I’m not sure why people think it’s okay to do that, but I think it’s rude. Those messages aren’t always urgent. They usually don’t even need a response right there and then. It’s as if they need a commercial break in the middle of our dinner — a break that happens every 10 minutes, just like an American sitcom.
That’s precisely how I feel — that I’m supposed to entertain the person I’m sitting across from, like their choice of TV show — lest they get bored and choose their phone over me. When they do choose their phone, I feel lost. I don’t take the opportunity to look at my phone, because I’ve put it away so that I could focus on my friend and the conversation. Instead, I look around awkwardly, wondering when the ‘minute’ will end, wondering if they’re bored, wondering if this is the beginning of the end of our friendship.
As it kept happening with multiple friends, I decided to do the same thing. But I couldn’t. I always felt bad, like I was being rude. And when my boyfriend finally did it to me, I blew up and told him that it made me feel small, unimportant and ignored. The poor guy didn’t know why I was full of rage, but over the course of the next few weeks I was able to unpack my emotions regarding the situation.
We’re already so busy with our lives that as we get older, it can really be a struggle to find the time to meet our friends. So why is it that we let other people, other non-urgent conversations and, the root of it all, our phones get in the way of the precious time we’ve allocated for our friends? I’ve just never understood it.
Whatever happened to decency? To giving someone your attention? Is that only reserved for the person you’re dating? Or for a friend’s heartbreak?
I noticed it with others too. Strangers sitting next to me in a café, blatantly ignoring their friends mid-conversation. Colleagues tuning out of a group lunch, to scroll through their Instagram. Or even a manager at work, who scrolls through Facebook on his phone as his interns present their work in a meeting that he called for. It’s the height of self-absorption. I can’t think of any other way to describe it.

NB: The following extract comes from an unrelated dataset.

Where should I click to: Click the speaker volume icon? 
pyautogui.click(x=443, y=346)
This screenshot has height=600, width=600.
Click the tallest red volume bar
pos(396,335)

What I realised, after unpacking all my emotions, is that checking your phone randomly in the middle of a conversation with a friend basically signals that there is something else that you’d rather be doing at that point in time. And if that were the case, then that dinner plan really shouldn’t have been made, that meeting shouldn’t have been called for and, please, go have lunch on your own if your Instagram feed is so much more scintillating that your colleagues’ dialogues.

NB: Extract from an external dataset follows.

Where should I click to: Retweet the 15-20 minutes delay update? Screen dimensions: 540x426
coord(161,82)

So I’ve decided to continue putting my phone either in my bag, or with the screen turned down, when I meet up with a friend. I only check it if I’m going to the toilet or if I’m expected to reply to something urgent. There are definitely times where, in a fit of pseudo-rebellion, I check my phone either when a friend is checking theirs or right after they’ve checked their phone — as if to say, hey I can do it too! But it always makes me feel cheap and guilty.
I guess I’ve resigned myself to the fact that while I may feel this way, others may not. And many of them may be my friends. So while it sucks to feel some level of inferiority when it happens, I’m still going to not check my phone randomly and ignore the person I’m supposed to be paying attention to, in front of me.
Who knows, maybe they truly would rather be doing something else instead of having dinner with me, But I’ll wait for them to tell me to my face. (And stick closer to the friends who chuck their phone aside in favour of quality time with me.)